Key features and enhancements for ROCm 7.0
===============================================================================

- Upgraded XLA backend: Integrates a newer XLA version, enabling better
  optimizations, broader operator support, and potential performance gains.

- RNN support: Native RNN support (including LSTMs via ``jax.experimental.rnn``)
  now available on ROCm, aiding sequence model development.

- Comprehensive linear algebra capabilities: Offers robust ``jax.linalg``
  operations, essential for scientific and machine learning tasks.

- Expanded AMD GPU architecture support: Provides ongoing support for gfx1101
  GPUs and introduces support for gfx950 and gfx12xx GPUs.

- Mixed FP8 precision support: Enables ``lax.dot_general`` operations with mixed FP8
  types, offering pathways for memory and compute efficiency.

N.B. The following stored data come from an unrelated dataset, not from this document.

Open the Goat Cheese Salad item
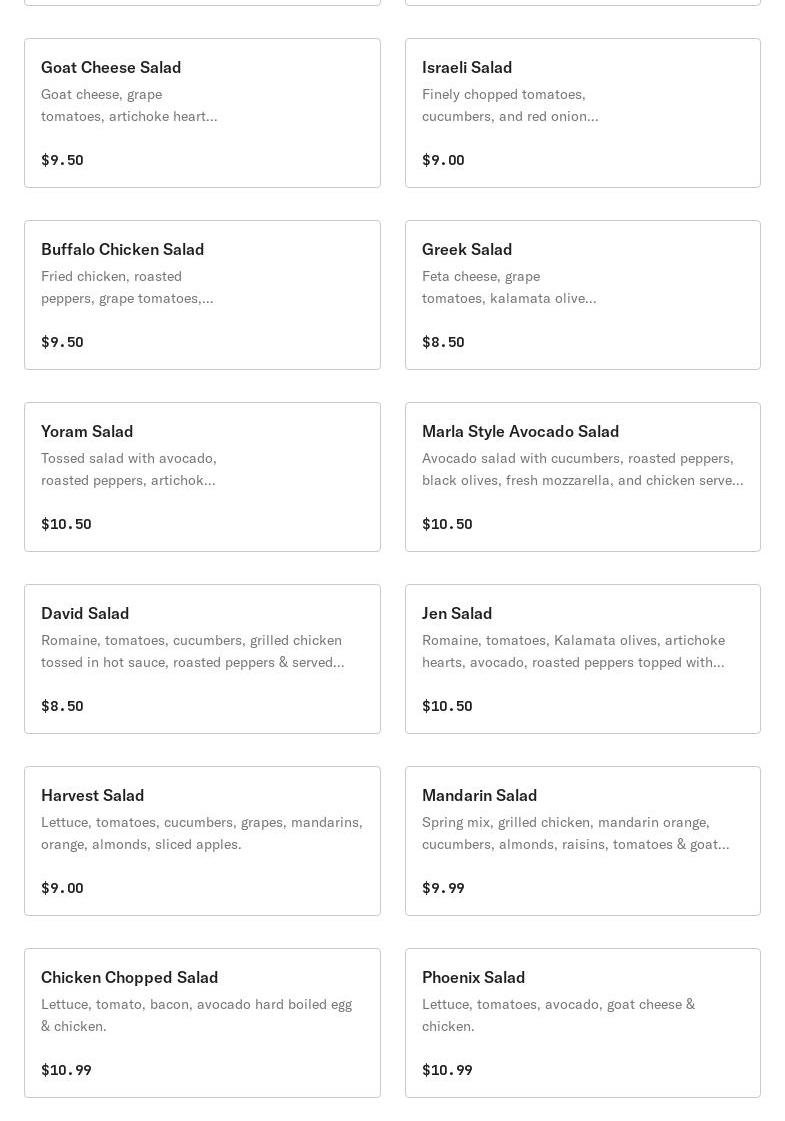785x1121 pixels. click(x=202, y=113)
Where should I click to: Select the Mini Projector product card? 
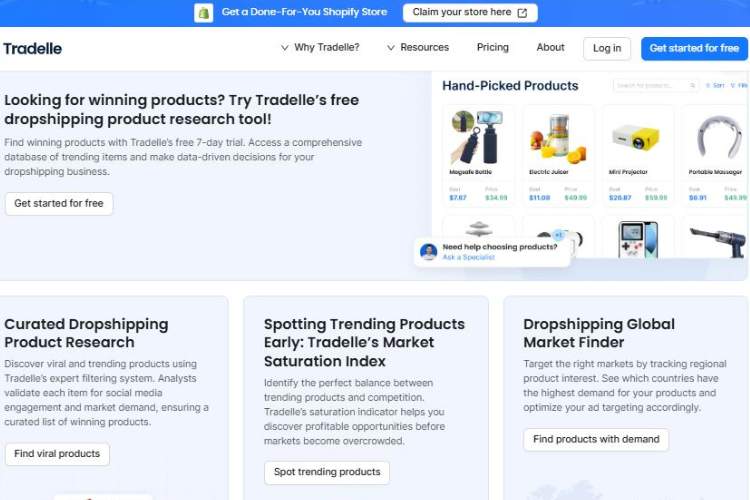[x=637, y=154]
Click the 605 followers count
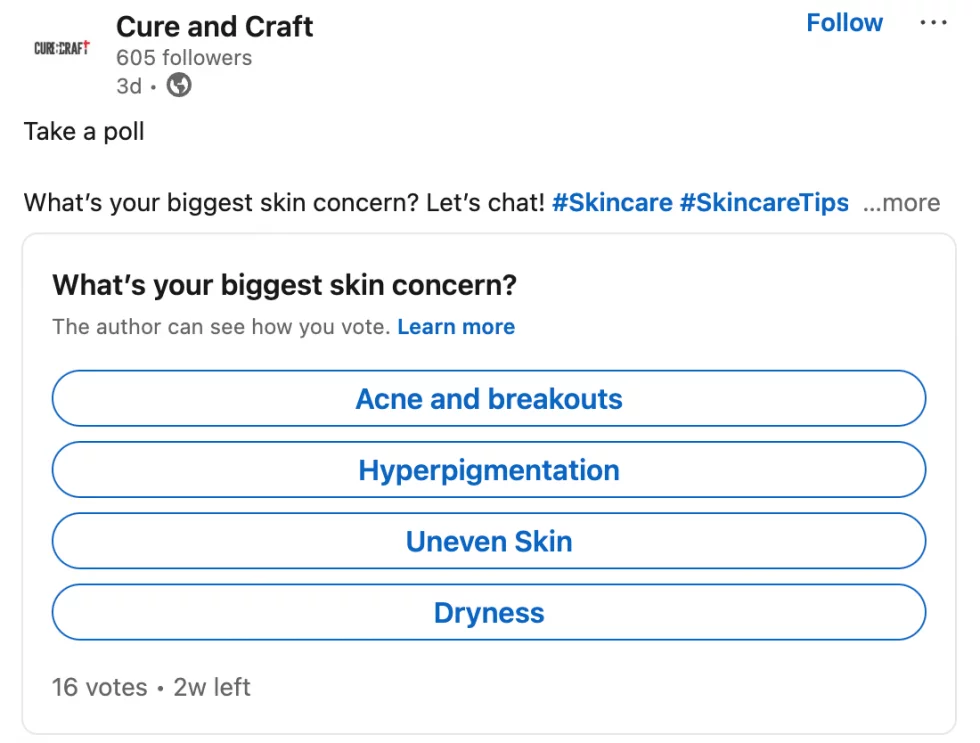Image resolution: width=980 pixels, height=743 pixels. click(x=183, y=58)
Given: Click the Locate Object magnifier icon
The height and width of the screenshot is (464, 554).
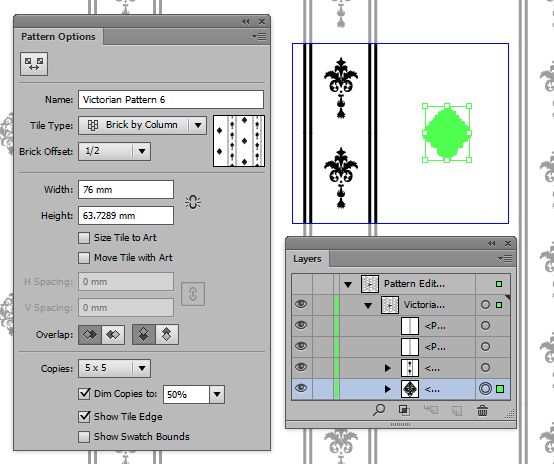Looking at the screenshot, I should click(x=379, y=410).
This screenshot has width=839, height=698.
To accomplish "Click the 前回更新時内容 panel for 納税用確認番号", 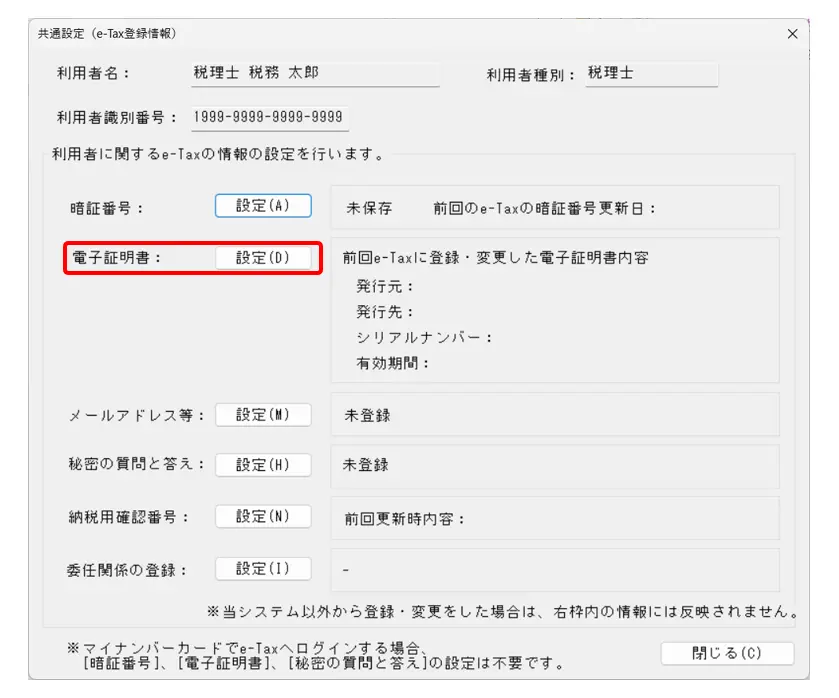I will (x=405, y=519).
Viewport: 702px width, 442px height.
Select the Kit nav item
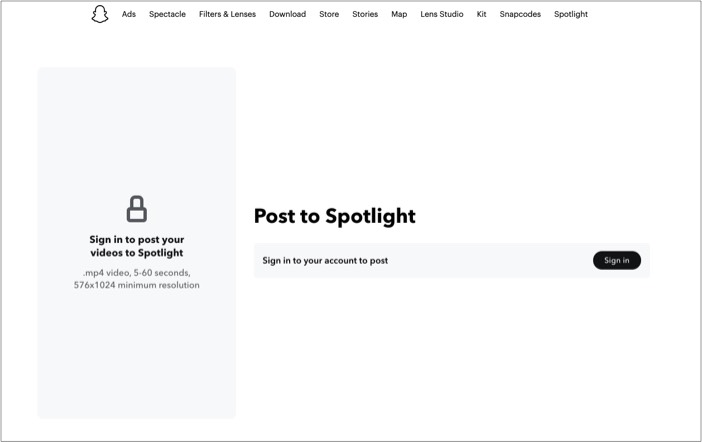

- Streamlined PyPi packaging: Provides reliable PyPi wheels for JAX on ROCm,
  simplifying the installation process.

- Pallas experimental kernel development: Continued Pallas framework
  enhancements for custom GPU kernels, including new intrinsics (specific
  kernel behaviors under review).

- Improved build system and CI: Enhanced ROCm build system and CI for greater
  reliability and maintainability.

- Enhanced distributed computing setup: Improved JAX setup in multi-GPU
  distributed environments.

.. _jax_comp_known_issues:

Known issues and notes for ROCm 7.0
===============================================================================

- ``nn.dot_product_attention``: Certain configurations of ``jax.nn.dot_product_attention``
  may cause segmentation faults, though the majority of use cases work correctly.

- SVD with dynamic shapes: SVD on inputs with dynamic/symbolic shapes might result in an error.
  SVD with static shapes is unaffected.

- QR decomposition with symbolic shapes: QR decomposition operations may fail when using
  symbolic/dynamic shapes in shape polymorphic contexts.

- Pallas kernels: Specific advanced Pallas kernels may exhibit variations in
  numerical output or resource usage. These are actively reviewed as part of
  Pallas's experimental development.